Most start-up planning horizons are fixed by THE EXIT. That nebulous moment when the initial team and investors get a payday based on the value of their equity. It will be a line of demarcation. On the other side of that line you, the founder, will have left the building.

And, to a large extent, this isn’t a problem if the exit is predicated on value. But for investors, valuations are the same as value. Yet, we know that is not an a priori truth.

Most founders I know want to build something substantial for both the short and long term. But their investors promote the view that valuations represent actual value. But we know that for customers, employees, and other stakeholders –they often diverge.
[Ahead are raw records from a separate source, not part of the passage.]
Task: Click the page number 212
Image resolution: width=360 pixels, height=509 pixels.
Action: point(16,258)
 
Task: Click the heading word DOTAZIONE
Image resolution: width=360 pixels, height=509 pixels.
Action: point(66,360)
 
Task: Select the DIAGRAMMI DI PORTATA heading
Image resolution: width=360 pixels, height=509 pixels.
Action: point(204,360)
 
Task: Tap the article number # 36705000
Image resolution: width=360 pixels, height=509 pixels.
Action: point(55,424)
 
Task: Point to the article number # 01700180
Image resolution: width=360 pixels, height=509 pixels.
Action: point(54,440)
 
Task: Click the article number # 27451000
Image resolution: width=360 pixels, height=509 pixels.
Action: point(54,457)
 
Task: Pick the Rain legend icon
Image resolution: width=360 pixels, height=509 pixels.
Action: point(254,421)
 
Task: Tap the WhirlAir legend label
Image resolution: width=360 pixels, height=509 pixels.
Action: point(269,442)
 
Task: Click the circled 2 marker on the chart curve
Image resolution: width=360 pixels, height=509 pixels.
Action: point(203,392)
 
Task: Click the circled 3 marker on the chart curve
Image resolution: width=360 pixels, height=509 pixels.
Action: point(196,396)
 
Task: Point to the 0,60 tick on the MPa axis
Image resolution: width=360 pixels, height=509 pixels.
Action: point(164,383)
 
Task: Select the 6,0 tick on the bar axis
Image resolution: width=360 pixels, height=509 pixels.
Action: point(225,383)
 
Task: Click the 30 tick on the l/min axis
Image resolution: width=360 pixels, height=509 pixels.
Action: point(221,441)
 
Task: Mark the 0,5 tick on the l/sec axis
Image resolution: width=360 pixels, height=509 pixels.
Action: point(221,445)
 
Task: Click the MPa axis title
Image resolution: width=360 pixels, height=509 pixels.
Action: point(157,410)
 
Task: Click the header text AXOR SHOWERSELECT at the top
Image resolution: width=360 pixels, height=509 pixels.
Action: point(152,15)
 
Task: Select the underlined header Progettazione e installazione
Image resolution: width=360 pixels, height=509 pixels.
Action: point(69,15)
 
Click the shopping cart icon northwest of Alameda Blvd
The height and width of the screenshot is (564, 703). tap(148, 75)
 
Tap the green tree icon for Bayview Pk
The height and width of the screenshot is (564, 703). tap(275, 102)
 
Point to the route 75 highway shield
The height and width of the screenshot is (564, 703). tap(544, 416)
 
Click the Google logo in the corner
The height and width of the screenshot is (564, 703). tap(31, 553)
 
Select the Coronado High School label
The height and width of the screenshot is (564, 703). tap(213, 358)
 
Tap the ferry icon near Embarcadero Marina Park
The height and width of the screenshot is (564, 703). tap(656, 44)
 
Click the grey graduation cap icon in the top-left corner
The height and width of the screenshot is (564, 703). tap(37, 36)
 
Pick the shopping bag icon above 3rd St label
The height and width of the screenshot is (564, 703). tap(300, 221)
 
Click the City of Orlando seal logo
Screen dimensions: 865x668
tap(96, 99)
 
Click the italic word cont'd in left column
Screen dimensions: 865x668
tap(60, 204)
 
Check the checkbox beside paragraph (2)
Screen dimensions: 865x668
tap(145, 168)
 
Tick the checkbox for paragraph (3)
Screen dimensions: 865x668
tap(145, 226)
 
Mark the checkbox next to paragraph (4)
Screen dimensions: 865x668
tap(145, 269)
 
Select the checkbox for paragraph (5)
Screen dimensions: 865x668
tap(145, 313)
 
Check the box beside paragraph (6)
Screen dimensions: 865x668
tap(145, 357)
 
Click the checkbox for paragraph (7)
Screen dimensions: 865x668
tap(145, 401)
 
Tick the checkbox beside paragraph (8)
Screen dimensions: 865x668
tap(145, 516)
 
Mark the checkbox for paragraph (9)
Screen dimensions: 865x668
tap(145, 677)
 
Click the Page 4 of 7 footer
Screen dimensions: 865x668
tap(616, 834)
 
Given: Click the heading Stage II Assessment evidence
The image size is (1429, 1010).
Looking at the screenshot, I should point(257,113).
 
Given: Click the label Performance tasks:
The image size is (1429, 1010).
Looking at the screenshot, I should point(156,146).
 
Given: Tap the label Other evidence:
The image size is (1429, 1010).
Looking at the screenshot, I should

With all that pressure for hitting the next target, it’s tough to drag your eyes up to the longer view: The world after the exit.

You must keep two different horizons in mind. But they must not conflict.

Ensuring that the short term does not impede the long-term adds a constraint to the strategy. You can’t focus on one set of goals without considering the other. [click to tweet this thought]

As we plan, we project the future through various lenses about the present. SWOT or PESTLE analyses help us see technological, geopolitical or taxation trends and their implications for our goals.

But short strategic horizons obscure questions of longer-term threats and the challenges that will emerge from today’s choices.

Every challenge, problem, or error will be left to a person or team of people to solve. It will not be an abstraction. So, if our strategy has a long shadow of broken pieces, our successors will have to put them back together. If we remain within the organization we will be faced with those consequences –and the accusatory question of what we were thinking!

Of course, strategic errors can also have consequences. But the likes of BP and WeWork aren’t “errors”. Instead, they epitomize a style of strategy that is the organizational equivalent of eating fast food for your entire adulthood and then expecting somebody else to endure diabetes, incapacitation, and heart failure for you.

It Matters. So No Surprise, It’s Hard!

Committing to long-term strategy isn’t pain-free. It forces difficult choices in the short term. For example, paying down technical and organizational debt is the kind of thing that you do when you’re focused on long-term sustainable growth.

But in the short term, it can eat into your runway, slow your roadmap, and use resources that you’d rather spend on splashy product launches.

But letting debt accrue has worse consequences—in the future. It can mean livid customers, crashing servers, security breaches, and much worse. The same is true of organizational debt. Neglecting knowledge management and relying on contractors rather than employees are attractive time and cash-savers. But they have long shadows. If you know that it is you who will deal with the future of those choices, you might see the consequences differently. You might see them as ticking bombs with long and deadly fuses.